Bowie invited Tony Visconti to arrange string parts for several of the Toy songs, and to mix the album. This led to a rekindling of their professional relationship, which ended when Bowie chose to work with Nile Rodgers on Let’s Dance. Bowie and Visconti had reconciled in 1998 and had worked together on a handful of minor projects prior to Heathen.
David Bowie had begun working on a new album and had asked me to arrange several songs. David and Mark Plati, who had co-produced Bowie’s Earthling and ‘hours…’ albums, had co-produced the tracks, an interesting mixture of old and new Bowie songs. I was attending the Grammy Awards show in Los Angeles in February 2001 when David called me on my cell phone, ‘Would you like to mix the album?’ The album, which was to be called Toy, revisited some of David’s earliest songs, including some I had already produced in the 1960s (‘Conversation Piece’, ‘Let Me Sleep Beside You’). It was a great idea to give those old songs a fresh reading in the twenty-first century. But there wasn’t enough material, even though David had hundreds of his own compositions he could re-record, it was these particular songs he wanted to sing.

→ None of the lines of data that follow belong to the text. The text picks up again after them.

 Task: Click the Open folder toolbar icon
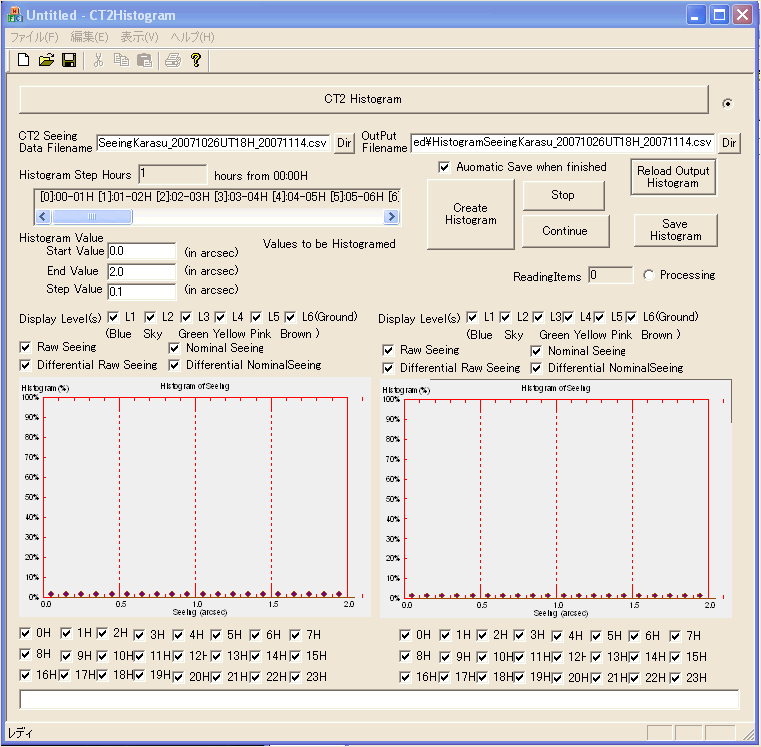(x=46, y=61)
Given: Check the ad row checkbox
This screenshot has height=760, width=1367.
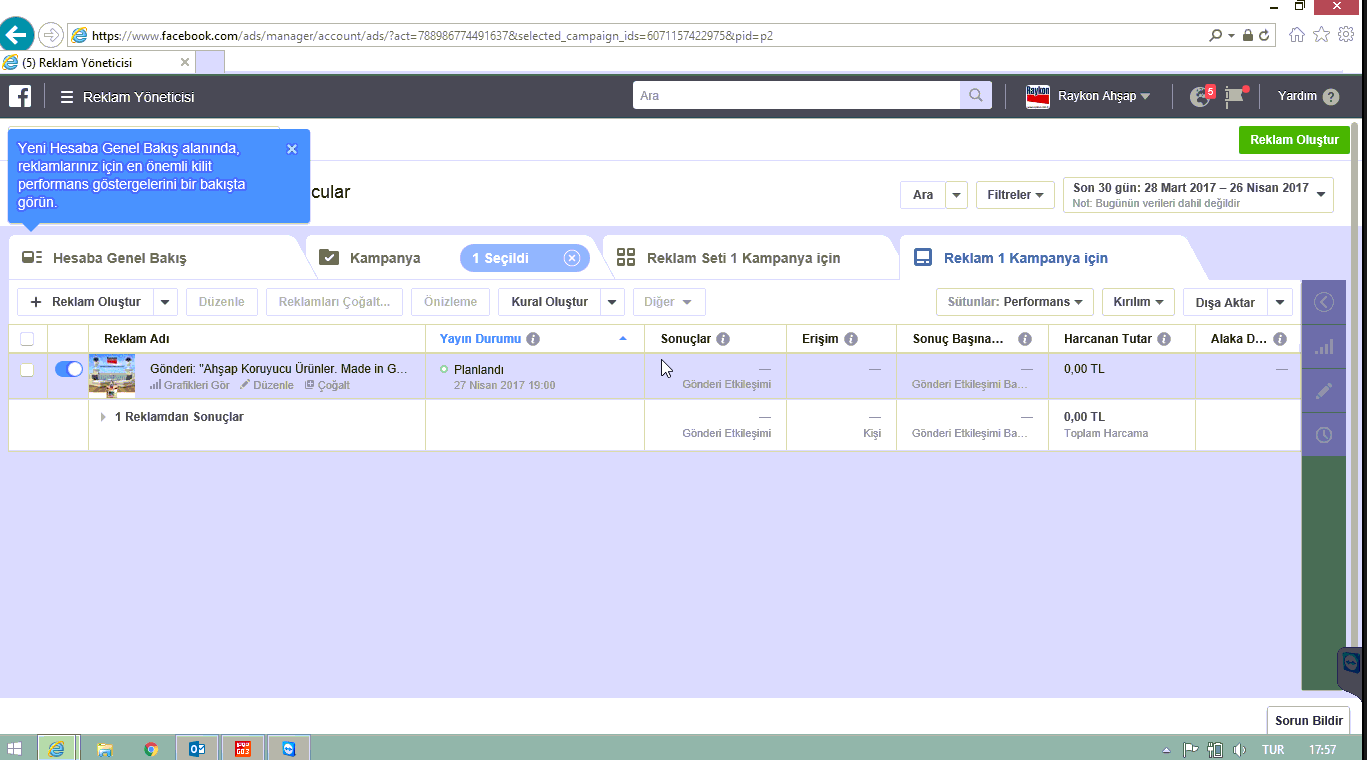Looking at the screenshot, I should [x=27, y=370].
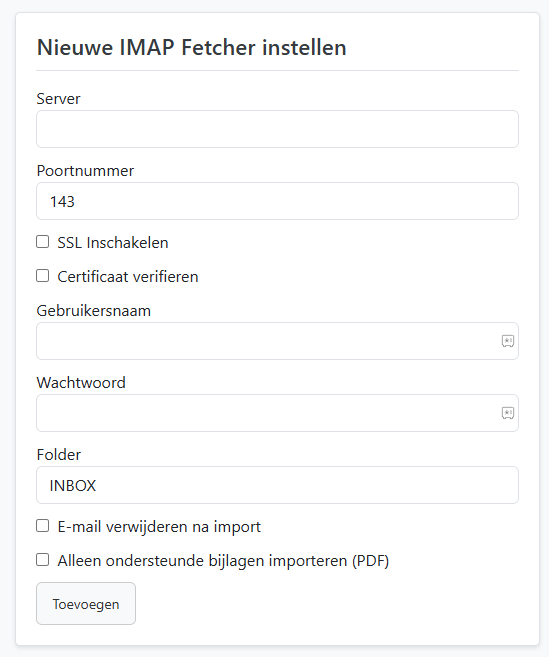Image resolution: width=549 pixels, height=657 pixels.
Task: Click the Server label text
Action: pos(58,99)
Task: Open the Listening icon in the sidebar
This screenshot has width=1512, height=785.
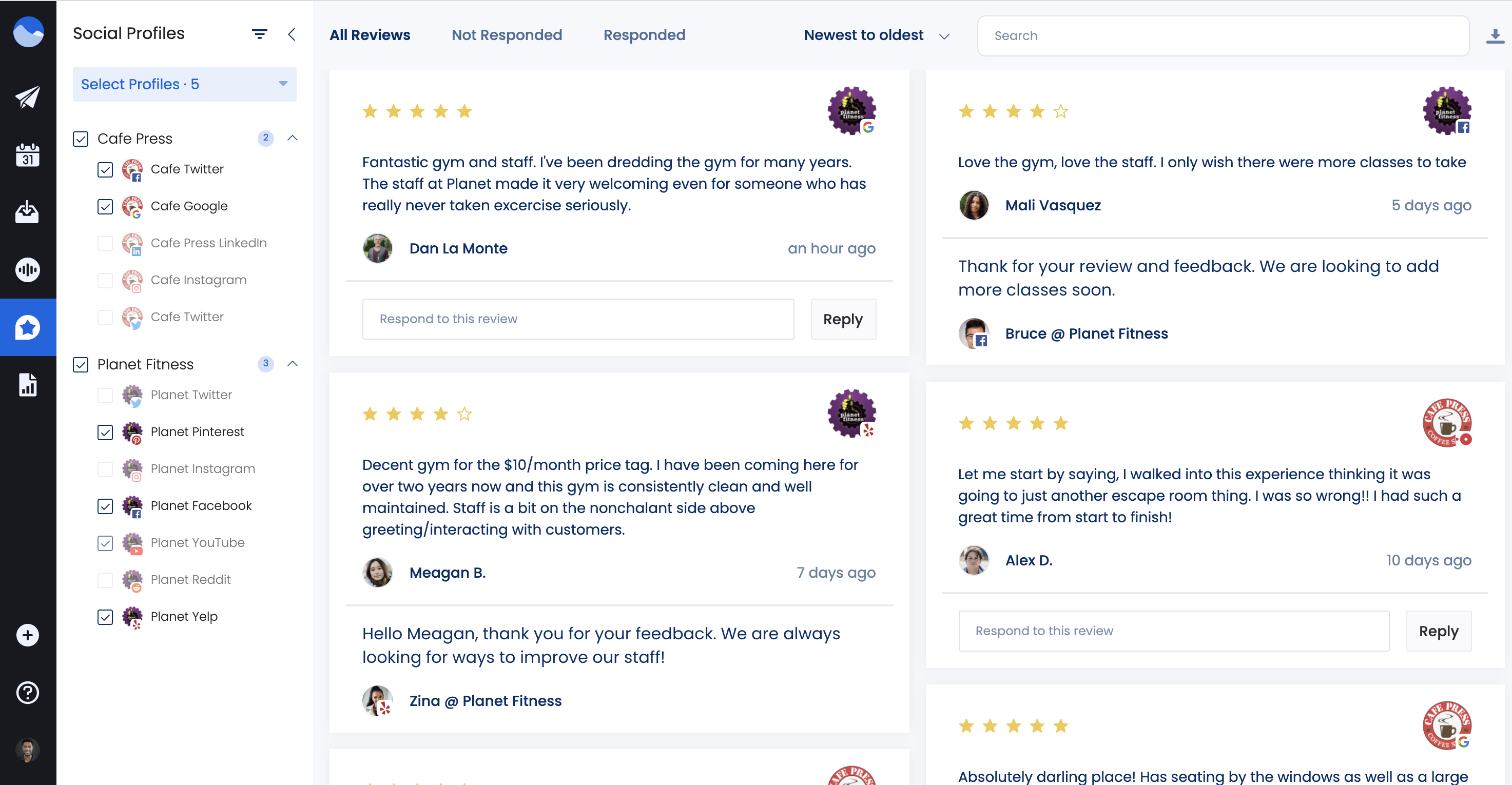Action: (28, 269)
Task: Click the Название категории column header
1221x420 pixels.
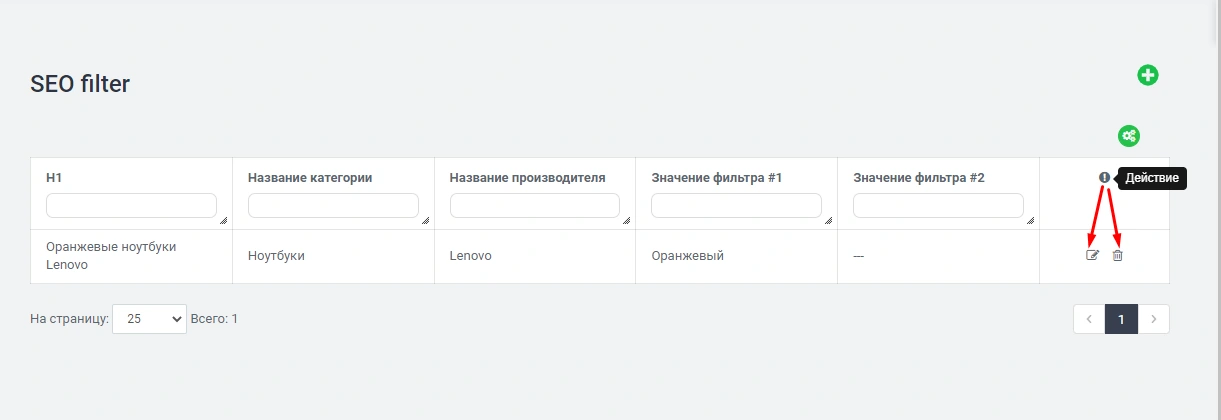Action: 310,178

Bowie, Bolan And The Brooklyn Boy
Towards the end of the sessions Bowie recorded a cover version of the Who’s ‘Pictures Of Lily’. This was not intended for Toy, but was bound for the 2001 tribute album Substitute: The Songs Of The Who. The recording featured Mark Plati on guitar, bass, and vocals, and Sterling Campbell on drums and vocals.
The mixing of Toy began in October 2000 at Looking Glass Studios, Philip Glass’s studio on the ninth floor of 632 Broadway in Manhattan.
Not really got any plans for recording with anyone at the moment… I’ve just finished an album called Toy. And we started mixing this week. I’ll probably take a break for the next couple of weeks and then reconvene with Tony Visconti for the preliminary work on our album which we will start early next year.
BowieNet live chat, 31 October 2000
How I would love to know the order they recorded the songs in! Which songs were recorded before and after Lexie’s birth 🙂 I’m a sucker for this stuff.